The T’nalak

The T’nalak, is a traditional cloth woven by the T’boli women of Lake Sebu in South Cotabato, Mindanao. Tucked away in this remote region in the Southern Philippines, indigenous weavers continue this tedious and age-old practice involving the ikat method using natural dyes and threads from plant fibers that are indigenous to the Philippines.

The T’boli women weave without the use of  drawn patterns, but instead rely on a mental image for the designs. In fact, the T’nalak weavers have been called the “Dreamweavers” because the T’boli women believe that the textile patterns are bestowed on them through dreams either on their own, from their ancestors or through Fu Dalu, the spirit of the abaca.

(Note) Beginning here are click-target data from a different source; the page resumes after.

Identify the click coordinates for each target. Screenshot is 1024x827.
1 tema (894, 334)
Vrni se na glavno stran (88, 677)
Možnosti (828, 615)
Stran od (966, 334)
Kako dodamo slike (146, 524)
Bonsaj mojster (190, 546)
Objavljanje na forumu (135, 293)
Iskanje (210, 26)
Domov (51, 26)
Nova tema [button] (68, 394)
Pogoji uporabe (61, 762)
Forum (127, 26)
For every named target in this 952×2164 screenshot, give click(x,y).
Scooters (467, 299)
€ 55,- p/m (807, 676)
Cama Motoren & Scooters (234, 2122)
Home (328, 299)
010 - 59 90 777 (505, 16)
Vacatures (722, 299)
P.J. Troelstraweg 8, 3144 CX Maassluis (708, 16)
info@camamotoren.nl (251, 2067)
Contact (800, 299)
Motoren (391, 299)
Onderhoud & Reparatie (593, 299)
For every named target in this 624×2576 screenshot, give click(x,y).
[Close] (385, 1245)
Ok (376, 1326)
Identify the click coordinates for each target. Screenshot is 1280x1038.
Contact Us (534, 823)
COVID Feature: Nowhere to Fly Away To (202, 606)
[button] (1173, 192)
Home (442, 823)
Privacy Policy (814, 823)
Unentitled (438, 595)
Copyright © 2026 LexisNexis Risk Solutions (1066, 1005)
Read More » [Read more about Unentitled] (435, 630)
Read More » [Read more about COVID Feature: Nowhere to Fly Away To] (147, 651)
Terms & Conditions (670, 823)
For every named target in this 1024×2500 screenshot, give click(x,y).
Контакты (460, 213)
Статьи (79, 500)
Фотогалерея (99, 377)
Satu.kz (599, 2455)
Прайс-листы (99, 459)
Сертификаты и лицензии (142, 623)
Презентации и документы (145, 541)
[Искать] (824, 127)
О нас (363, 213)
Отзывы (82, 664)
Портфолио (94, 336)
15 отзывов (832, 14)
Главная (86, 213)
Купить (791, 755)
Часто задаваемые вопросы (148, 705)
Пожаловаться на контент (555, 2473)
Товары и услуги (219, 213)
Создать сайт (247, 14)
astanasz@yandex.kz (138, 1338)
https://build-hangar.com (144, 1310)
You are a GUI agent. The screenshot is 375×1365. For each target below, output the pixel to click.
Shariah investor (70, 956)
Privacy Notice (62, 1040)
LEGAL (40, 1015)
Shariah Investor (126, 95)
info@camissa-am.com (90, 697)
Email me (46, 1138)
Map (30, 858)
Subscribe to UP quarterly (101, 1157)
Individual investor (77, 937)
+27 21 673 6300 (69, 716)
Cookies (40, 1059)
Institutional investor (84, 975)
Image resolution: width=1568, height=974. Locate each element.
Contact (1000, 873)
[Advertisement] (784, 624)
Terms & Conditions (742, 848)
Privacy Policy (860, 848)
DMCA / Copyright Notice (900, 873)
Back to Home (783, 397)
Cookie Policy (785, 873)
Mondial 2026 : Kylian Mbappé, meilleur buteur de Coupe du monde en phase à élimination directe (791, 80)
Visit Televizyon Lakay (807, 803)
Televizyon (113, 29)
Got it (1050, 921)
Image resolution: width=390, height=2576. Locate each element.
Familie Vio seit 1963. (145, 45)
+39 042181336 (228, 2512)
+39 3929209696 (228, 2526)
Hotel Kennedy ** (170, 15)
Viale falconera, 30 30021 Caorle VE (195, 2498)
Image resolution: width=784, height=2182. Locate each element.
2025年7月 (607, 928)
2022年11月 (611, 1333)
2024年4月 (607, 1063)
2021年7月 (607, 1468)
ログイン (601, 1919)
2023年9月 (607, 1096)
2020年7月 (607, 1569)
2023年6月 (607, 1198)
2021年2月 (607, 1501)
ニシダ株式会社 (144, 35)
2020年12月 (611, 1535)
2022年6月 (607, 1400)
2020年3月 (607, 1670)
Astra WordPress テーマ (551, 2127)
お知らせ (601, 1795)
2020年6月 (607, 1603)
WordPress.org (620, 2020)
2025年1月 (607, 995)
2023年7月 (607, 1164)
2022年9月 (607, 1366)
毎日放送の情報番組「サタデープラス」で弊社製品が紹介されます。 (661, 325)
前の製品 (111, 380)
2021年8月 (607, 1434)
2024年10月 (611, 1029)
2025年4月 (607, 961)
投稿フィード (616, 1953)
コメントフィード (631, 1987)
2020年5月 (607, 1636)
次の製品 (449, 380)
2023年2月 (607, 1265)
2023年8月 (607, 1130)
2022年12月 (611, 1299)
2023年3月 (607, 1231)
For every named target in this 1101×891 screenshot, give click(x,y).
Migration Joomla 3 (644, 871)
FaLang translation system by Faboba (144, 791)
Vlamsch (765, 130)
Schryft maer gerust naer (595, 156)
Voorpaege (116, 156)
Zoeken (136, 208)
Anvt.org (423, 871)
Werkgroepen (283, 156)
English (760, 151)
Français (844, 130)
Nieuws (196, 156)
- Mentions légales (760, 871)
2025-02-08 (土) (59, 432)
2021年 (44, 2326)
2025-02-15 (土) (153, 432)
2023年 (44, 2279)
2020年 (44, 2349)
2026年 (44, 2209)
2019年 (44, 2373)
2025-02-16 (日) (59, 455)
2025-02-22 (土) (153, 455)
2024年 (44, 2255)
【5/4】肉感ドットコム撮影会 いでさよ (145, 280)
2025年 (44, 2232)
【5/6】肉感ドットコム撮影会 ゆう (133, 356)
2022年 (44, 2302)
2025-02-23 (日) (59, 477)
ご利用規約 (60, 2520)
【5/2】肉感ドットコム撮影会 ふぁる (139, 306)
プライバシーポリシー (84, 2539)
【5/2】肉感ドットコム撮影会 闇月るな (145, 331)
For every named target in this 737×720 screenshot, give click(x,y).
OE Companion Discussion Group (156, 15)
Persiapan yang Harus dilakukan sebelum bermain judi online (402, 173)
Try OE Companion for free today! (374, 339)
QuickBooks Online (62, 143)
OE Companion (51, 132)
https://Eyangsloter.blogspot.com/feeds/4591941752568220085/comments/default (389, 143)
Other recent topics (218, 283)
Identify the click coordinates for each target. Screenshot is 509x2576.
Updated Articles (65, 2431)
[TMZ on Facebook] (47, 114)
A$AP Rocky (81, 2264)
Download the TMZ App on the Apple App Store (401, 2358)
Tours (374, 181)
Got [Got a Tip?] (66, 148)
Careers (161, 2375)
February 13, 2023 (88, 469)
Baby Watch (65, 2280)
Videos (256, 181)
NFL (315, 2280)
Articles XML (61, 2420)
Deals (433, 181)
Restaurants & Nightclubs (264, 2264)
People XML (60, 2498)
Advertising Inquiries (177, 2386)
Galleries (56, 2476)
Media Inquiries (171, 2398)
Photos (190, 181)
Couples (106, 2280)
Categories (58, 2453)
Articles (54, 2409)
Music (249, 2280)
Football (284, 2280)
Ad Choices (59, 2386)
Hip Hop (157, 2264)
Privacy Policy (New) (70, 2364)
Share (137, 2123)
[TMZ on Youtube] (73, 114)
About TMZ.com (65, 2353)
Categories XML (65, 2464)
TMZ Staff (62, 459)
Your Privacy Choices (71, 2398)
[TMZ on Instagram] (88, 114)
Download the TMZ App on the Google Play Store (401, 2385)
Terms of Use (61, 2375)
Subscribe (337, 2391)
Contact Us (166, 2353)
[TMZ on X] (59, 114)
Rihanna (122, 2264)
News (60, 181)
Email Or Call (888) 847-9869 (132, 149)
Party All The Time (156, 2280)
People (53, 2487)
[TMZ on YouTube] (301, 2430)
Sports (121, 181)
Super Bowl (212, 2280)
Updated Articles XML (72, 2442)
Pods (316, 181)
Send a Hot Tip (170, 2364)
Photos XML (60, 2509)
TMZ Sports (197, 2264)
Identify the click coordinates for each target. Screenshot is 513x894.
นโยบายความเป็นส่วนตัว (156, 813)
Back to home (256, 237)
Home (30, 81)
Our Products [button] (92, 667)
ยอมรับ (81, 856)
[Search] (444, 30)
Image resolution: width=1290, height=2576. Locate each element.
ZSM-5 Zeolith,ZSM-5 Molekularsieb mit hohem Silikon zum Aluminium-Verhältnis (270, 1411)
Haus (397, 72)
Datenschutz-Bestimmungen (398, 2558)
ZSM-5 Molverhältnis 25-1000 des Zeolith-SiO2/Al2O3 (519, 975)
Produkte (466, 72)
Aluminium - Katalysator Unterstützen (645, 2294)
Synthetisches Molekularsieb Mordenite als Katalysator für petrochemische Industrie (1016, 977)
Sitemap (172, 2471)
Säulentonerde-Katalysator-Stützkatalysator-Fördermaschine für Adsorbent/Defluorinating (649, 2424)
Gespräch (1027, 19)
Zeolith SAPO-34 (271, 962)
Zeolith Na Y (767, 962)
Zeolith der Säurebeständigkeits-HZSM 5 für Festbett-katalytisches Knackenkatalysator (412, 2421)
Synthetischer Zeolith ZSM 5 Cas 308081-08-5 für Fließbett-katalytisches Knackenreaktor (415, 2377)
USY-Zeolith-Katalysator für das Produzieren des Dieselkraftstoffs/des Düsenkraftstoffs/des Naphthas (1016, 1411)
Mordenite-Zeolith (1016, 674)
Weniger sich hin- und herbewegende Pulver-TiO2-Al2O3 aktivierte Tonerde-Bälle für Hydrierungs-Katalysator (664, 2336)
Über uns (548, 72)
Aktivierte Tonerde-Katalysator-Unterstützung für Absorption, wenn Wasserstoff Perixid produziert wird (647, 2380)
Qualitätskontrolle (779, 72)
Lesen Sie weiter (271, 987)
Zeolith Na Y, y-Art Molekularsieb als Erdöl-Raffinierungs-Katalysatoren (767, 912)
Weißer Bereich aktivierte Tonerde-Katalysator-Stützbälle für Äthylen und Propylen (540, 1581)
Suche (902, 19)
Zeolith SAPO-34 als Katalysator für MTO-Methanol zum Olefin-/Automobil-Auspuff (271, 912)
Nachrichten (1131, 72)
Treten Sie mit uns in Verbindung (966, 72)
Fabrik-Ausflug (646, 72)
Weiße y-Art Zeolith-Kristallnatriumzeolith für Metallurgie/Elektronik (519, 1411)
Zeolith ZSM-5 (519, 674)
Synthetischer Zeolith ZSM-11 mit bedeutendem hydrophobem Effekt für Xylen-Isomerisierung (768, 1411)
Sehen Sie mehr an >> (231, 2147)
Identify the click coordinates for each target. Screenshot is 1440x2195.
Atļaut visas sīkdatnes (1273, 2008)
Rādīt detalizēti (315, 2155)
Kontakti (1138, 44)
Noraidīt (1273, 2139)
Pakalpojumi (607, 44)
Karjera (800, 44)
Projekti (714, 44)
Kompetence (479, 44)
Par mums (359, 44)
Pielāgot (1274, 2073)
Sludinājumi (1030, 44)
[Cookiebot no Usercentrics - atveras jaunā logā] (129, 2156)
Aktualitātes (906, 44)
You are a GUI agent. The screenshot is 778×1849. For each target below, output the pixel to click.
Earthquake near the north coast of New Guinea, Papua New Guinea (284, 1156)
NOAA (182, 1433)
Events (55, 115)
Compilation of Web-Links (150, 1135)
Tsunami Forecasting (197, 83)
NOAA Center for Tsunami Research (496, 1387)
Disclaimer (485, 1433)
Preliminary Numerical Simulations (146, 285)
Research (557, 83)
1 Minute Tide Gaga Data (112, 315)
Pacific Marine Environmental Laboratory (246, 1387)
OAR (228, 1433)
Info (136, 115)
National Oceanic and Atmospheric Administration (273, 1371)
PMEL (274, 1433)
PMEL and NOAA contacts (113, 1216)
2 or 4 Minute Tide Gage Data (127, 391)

The T’nalak motifs are based on symbols referring to their natural surroundings  such as the bulanglangit (clouds) or the kabangi (butterfly). Both sides of the T’nalak can serve as the front with the designs being exactly the same, stitch for stitch on either side.


A few of the hundreds of patterns existing today and their meanings:

Ye Kumu
Made of three separate panels, the kumu is highly valued. Only the best weavers may weave the kumu, and the presumptuous ones who try but are not ready are punished by Fu Dalu with illness. The kumu is a vital feature in the great T’boli festival called Mo’Nimun. It is a grand wedding ceremony that stretches on for days, with the entire community and their neighbors taking part in the celebrations. The spirit of Fu Dalu requires all married couples to renew their vows or to celebrate the Mo’Ninum by giving dowry or sunggud.


Tofi Be Kelil
This pattern captures the movement of a leaf as it is blown by the wind. Viewed closely, the design can be seen to twist and turn to achieve the effect of motion.

 


Betek Kyol
This pattern was inspired by a large lizard or kyol that the weaver saw.

 


Ketumbe Nungel
This pattern is named for its weaver’s wild imagination derived from her art. Nungel is a T’boli term meaning “crazy.” The pattern shifts from parts of the design woven when “crazy,” other parts woven when she is in her “right mind.”


Gemayaw Mugul
Gemayaw is the name of this pattern, learned from a sister. The orginal weaver dreamed of traveling to mugul, a place for the souls of those who died of natural causes, where she was shown this pattern.


M’baga Hlosok
This pattern is based on a design of arrows or anything else that points downwards. Hlosok is a T’boli term for anything that points downwards.


Doun Basag Senko
This is a traditional or learned pattern that features the leaves of a plant with an unusual shape, which in this design, are placed apart.